Cryptocurrency exchange Binance has added support for Segregated Witness (SegWit) deposits, three and a half years after SegWit was activated on the Bitcoin network. The firm announced their integration in a blog post on Wednesday.
SegWit is Bitcoin's possibly largest protocol upgrade to date, as it has introduced a number of improvements to Bitcoin's performance. The proposal originally sought to fix an anomaly in the Bitcoin protocol that, while mostly harmless to the network itself, prevented the straightforward deployment of second layer solutions such as the Lightning Network.
SegWit further enabled fee savings for users by increasing Bitcoin’s theoretical block size to four megabytes (although more realistically to around two megabytes) and introduced “script versioning,” a protocol extension that paved the way for the integration of further scaling and privacy solutions such as Schnorr Signatures and Taproot.
Binance's integration comes in the form of an added deposit option, allowing Bitcoin users to select SegWit addresses (commonly called bech32 addresses) when sending funds to the exchange.
A SegWit integration had been long-requested by the Bitcoin community, as Binance services a large number of customers that were previously limited to using the exchange with legacy addresses.

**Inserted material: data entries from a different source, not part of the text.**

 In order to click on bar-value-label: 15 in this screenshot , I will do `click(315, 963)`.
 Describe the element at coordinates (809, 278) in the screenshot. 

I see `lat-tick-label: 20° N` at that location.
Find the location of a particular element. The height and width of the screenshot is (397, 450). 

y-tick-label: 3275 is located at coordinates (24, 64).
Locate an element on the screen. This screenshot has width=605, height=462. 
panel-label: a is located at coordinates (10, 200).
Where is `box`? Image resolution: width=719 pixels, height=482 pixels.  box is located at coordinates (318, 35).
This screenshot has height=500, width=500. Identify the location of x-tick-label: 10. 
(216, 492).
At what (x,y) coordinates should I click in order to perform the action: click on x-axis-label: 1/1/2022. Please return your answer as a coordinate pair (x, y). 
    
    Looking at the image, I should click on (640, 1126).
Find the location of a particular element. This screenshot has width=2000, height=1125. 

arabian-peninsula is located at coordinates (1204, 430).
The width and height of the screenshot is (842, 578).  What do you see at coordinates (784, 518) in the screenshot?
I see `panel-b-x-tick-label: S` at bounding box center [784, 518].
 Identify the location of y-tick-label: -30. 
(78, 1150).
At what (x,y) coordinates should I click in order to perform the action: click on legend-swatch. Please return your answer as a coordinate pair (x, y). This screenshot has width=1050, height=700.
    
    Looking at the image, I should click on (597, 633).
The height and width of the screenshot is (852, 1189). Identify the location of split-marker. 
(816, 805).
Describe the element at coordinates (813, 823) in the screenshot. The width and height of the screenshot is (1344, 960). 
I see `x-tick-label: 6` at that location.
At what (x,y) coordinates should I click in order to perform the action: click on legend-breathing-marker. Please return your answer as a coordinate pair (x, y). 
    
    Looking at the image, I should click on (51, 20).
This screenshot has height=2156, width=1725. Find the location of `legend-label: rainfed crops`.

While it is unclear why Binance opted to integrate SegWit later than other exchanges, for some industry participants, it has to do with the technical effort needed to implement the upgrade, which requires more time and overhead for large companies and may not be every firm’s top priority.
Prior to Binance adding SegWit support, exchanges such as Bitfinex, BitMEX, Gemini, and Bitstamp had integrated the upgrade. Other service providers such as Blockchain.com have not yet added support for SegWit.
Binance's SegWit integration may eventually be reflected in SegWit's overall adoption that currently sits at around 46 percent, meaning just under half of all transactions on the Bitcoin network use SegWit.